*Problem to work on:*
All lines of the records below that contain the word "Viewport" must be listed.

======== Data in this exercise ========

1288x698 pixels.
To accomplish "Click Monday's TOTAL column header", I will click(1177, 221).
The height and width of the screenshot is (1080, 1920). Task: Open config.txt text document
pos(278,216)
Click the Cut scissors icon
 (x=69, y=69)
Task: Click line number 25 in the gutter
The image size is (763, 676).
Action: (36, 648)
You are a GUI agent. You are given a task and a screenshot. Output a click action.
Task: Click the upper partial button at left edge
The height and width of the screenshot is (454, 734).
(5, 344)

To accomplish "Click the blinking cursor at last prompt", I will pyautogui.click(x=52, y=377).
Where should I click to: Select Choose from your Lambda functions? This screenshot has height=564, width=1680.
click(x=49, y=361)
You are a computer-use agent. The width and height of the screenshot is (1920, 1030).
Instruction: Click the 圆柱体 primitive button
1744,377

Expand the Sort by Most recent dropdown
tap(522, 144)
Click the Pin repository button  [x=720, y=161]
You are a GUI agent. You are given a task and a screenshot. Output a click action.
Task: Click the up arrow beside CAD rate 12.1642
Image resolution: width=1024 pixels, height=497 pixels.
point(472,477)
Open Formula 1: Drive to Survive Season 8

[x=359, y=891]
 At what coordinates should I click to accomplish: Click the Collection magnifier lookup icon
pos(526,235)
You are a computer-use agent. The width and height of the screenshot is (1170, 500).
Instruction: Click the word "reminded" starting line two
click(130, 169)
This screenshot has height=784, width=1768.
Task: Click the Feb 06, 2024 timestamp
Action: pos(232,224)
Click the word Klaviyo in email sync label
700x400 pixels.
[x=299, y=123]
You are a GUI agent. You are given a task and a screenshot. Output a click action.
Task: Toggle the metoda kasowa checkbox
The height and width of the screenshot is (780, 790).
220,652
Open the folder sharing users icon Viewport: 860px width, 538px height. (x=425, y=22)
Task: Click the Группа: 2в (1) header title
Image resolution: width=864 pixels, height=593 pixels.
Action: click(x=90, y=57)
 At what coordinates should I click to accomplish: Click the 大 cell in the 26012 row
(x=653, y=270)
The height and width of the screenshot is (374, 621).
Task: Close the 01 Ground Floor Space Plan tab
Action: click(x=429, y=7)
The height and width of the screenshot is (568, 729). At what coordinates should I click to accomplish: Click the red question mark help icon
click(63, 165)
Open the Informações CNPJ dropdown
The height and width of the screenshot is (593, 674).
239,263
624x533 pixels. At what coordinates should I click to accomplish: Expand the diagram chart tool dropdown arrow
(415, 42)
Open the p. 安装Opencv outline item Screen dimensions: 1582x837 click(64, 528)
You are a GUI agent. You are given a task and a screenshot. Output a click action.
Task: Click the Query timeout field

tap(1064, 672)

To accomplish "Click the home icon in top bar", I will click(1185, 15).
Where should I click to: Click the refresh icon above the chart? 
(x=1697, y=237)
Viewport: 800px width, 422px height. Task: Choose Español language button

========

*Solved exercise:*
Open the folder sharing users icon Viewport: 860px width, 538px height. (x=425, y=22)
Viewport: 800px width, 422px height. Task: Choose Español language button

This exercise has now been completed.